'Hitler supporter' museum project halted
May 13, 2020The decision to halt the planning of the new building for the time being was taken during an extraordinary board meeting of the Kunststätte Bossard Foundation. The public discussions had prompted the board of trustees to "reconsider the next steps of the project," said district administrator Rainer Rempe, who is also chairman of the board of trustees, in a press release.
As DW previously reported, Johann Bossard's past triggered a debate about the new building. The artist was an anti-Semite and an ardent supporter of Adolf Hitler. When the Nazis seized power, Bossard, as an opponent of the Weimar Republic, hoped for a countercultural revolution, whose cultural nucleus he saw in his estate, which he had built as part of a Gesamtkunstwerk.
Starting in 1911, the Swiss sculptor and painter built a studio, a house and a temple of art. Today the buildings are known as the Kunststätte Bossard (Bossard Arts Center).
Residents of the town of Jesterburg, where the arts center is located, feared that the new museum could become a pilgrimage site for right-wing radicals.
A renewed examination
Now a scientific research project on the role of Bossard during the Nazi era is to be conducted. To make it as fair and unbiased as possible, external researchers are to conduct the investigation. Until the results are available, funding for the project will be suspended.

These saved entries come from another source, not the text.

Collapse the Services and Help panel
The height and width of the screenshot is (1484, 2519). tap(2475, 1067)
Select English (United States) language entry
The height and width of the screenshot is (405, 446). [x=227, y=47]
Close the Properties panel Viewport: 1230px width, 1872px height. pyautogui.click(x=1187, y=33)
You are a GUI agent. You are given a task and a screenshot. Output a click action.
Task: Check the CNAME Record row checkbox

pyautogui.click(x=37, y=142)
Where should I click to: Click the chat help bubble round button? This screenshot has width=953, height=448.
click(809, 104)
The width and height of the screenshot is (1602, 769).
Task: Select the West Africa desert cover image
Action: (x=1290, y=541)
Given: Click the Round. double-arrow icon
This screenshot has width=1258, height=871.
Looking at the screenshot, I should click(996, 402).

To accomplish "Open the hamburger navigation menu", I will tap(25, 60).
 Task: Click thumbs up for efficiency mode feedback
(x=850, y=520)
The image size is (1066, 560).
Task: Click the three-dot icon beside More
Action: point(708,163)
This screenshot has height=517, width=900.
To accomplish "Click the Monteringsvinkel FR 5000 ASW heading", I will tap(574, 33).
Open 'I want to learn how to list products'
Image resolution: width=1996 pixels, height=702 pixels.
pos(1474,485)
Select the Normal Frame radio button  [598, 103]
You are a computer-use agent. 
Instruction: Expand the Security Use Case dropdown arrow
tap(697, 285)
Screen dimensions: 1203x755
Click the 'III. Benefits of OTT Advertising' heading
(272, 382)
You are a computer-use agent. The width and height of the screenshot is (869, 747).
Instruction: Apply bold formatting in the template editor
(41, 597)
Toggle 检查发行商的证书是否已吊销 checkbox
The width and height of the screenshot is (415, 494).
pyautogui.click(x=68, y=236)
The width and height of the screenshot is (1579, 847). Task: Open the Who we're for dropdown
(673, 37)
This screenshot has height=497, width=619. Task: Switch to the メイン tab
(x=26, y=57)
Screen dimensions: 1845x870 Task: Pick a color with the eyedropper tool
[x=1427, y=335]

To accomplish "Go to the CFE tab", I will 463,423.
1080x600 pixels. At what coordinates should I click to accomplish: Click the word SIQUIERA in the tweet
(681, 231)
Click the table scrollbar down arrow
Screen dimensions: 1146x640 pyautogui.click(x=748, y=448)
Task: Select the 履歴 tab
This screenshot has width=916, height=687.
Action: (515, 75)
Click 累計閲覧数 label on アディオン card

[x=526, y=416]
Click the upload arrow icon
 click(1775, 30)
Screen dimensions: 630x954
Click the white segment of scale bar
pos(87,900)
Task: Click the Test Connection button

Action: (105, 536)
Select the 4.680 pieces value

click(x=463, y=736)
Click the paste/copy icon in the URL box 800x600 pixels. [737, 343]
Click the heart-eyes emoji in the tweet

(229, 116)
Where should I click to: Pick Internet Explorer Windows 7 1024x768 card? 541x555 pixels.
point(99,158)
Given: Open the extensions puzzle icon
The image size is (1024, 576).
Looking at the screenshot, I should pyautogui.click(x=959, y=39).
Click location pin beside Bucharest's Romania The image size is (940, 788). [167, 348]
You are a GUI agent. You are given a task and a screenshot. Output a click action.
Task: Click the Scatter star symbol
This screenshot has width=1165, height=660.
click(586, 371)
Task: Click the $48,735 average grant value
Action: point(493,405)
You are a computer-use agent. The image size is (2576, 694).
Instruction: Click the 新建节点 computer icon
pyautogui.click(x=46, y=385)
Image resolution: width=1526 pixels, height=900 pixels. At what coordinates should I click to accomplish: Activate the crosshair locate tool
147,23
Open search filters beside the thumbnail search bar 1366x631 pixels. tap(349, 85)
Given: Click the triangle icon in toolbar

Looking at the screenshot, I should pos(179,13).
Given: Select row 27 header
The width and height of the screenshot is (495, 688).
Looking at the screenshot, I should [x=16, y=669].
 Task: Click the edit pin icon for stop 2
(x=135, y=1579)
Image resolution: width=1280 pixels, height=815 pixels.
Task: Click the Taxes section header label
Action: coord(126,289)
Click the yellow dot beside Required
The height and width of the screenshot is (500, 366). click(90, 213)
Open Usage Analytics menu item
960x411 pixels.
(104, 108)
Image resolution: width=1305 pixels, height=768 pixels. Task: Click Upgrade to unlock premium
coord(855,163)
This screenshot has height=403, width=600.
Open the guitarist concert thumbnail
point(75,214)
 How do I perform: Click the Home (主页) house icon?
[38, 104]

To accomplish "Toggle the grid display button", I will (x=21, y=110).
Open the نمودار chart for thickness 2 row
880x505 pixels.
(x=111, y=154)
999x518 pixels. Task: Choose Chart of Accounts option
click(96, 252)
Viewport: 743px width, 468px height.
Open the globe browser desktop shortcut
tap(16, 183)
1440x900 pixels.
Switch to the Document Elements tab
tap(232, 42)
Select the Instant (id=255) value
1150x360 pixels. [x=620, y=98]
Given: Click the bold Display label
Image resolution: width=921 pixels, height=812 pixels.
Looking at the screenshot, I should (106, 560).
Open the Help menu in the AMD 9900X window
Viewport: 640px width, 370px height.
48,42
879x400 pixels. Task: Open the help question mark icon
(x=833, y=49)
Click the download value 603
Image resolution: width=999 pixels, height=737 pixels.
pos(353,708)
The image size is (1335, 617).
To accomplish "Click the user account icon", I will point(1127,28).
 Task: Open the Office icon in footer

The Bossard Foundation had already independently investigated Bossard's position during the Third Reich in 2017, but the result of their research had been criticized: In their exhibition catalog, "Über dem Abgrund des Nichts - Die Bossards in der Zeit des Nationalsozialismus" (Over the Abyss of Nothingness - The Bossards in the Era of National Socialism), which was published in 2018, quotes were left out — including one in which Bossard complained about having been passed over in a competition for a Nazi memorial. "If only there were a Jew in between, so that I could blame him," he said.
"There are doubts about the current academic investigation. It will not be possible to continue the project without first removing these doubts," Rempe told DW.
Since the start, there had been a plan to critically look at Johann Bossard's position during the Nazi era. "We will now do this first," said Rempe. The researchers would have sufficient time at their disposal, without a deadline. "Should there be any deviations from previous results, the museum concept must address these findings." He didn't want to speculate about consequences for the project as a whole.
The Bundestag's budget committee had decided last November to support the €10.8 million project with €5.4 million. The district of Harburg provided another €2 million. Part of the remaining €3.4 million required for the project was also to be covered by tax money. The foundation had already applied for funding from the state of Lower Saxony.
Political pressure at the federal level possibly contributed to the Kunststätte Bossard Foundation's change of plans. Following an official request to the Federal Commissioner for Culture and the Media to define the conditions for state funding, it was determined that if Johann Bossard's ideological proximity to the Nazis were verified, the state would only contribute to a permanent exhibition project that would critically address his involvement with National Socialism.